Often dismissed as the jargon of lentil-eating, Jesus sandalwearing, airy-fairy folk, the chakras (of which there are seven) are measurable energy centres of the body within the electromagnetic field.

Now 64, Dr Davies is a trained pharmacist, doctor and surgeon. As a little girl living in Co Durham, in England she "could see - as lots of children can - that people had these pretty lights around them". As a teenager she would keep notebooks on energy shifts she saw between people. She was 20 before she encountered the term "chakra".

A decade ago she won an international award in Moscow for her innovative combination of ancient complementary medicine and orthodox medical practice and is now involved in the Doctor-Healer Network in England and Germany - an organisation which helps both doctors and healers who wish to work with the other profession. "There is much more of a partnership now and an interest to combine skills than in the past, " she said.

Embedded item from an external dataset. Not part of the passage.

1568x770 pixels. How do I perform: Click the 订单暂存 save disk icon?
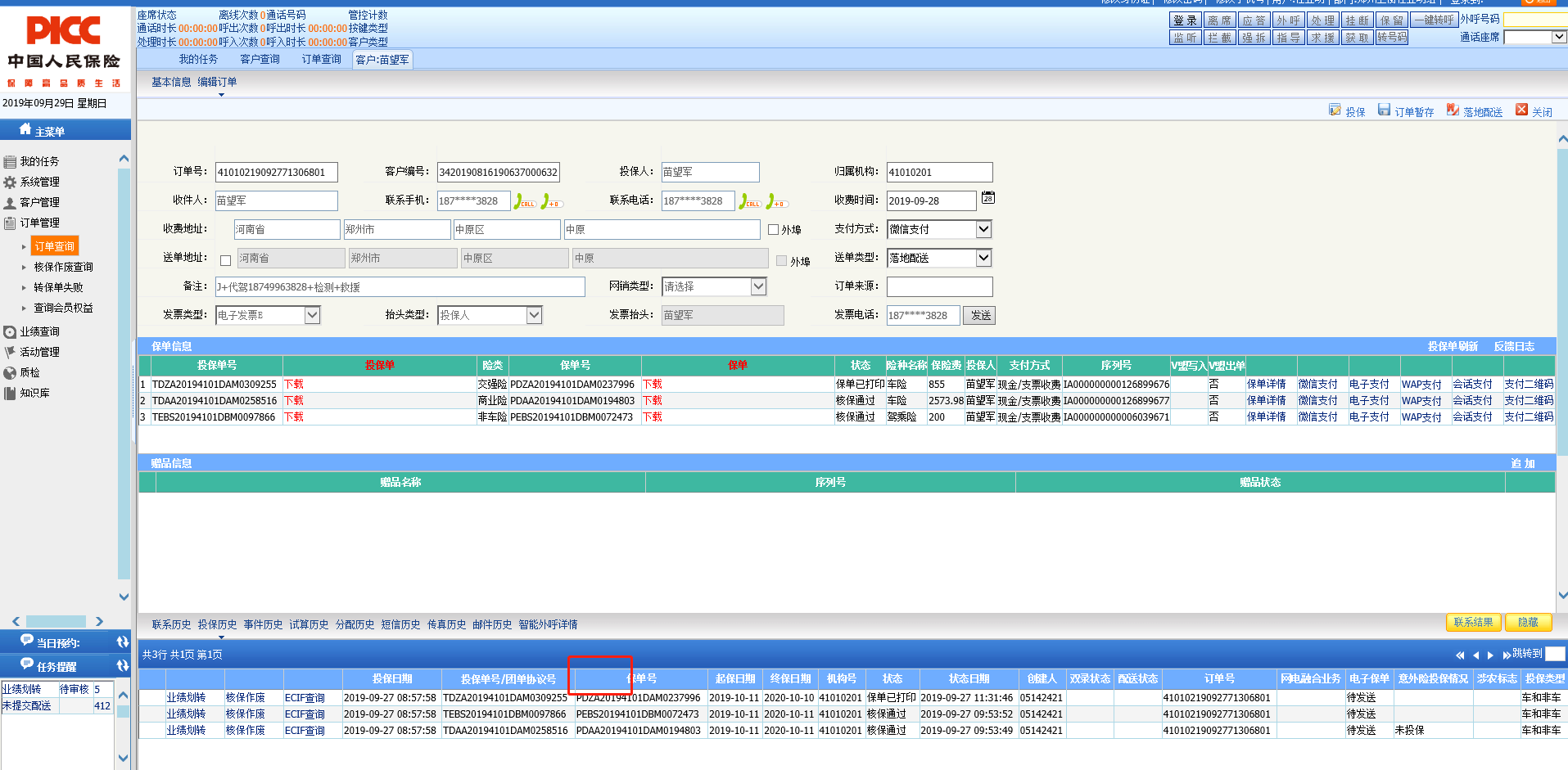click(1384, 110)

At a conference on healing in Australia recently, more than 200 doctors attended to learn about healing, she says.

Davies has six books to her name including The Rainbow Journey. She has hundreds of patients at her private practice in London and her own international schools of healing and spiritual development in England, Germany, America and Australia.

In dealing with disease, Dr Davies works with an individual's chakras and has found that identifying a person's age when they got hurt can predict illness.

"Chakras all have their own story to tell, develop at particular times and have particular qualities and gifts. If those qualities or gifts are missing, it tells me there was something going on at the time when those things were developing.

"Over the past 60 years I've developed a very deep knowing of the chakras so I can tell you, for example, the Root chakra develops between birth and three to five years old and comes back into focus between 30 and 34 and then again between 60 and 64. At those times, people look at where they belong, whom they belong with, their self-esteem, self-worth and their inner security.

"If anything went wrong between birth and five years old, then that person will have difficulties with security and self-worth, they'll get depressed or do things to get out of their reality temporarily like using substances, activities or behaviours such as developing eating disorders."

In her workshop in Dublin in April, Dr Davies promises a day in which participants will unearth things that they may have been stuck with for a long time and will emerge feeling empowered.

"Rather than having someone tell them what to do, they're deciding this is my body and my life, my history, my trauma - let me take responsibility and learn how to deal with it and let go of anything I no longer need."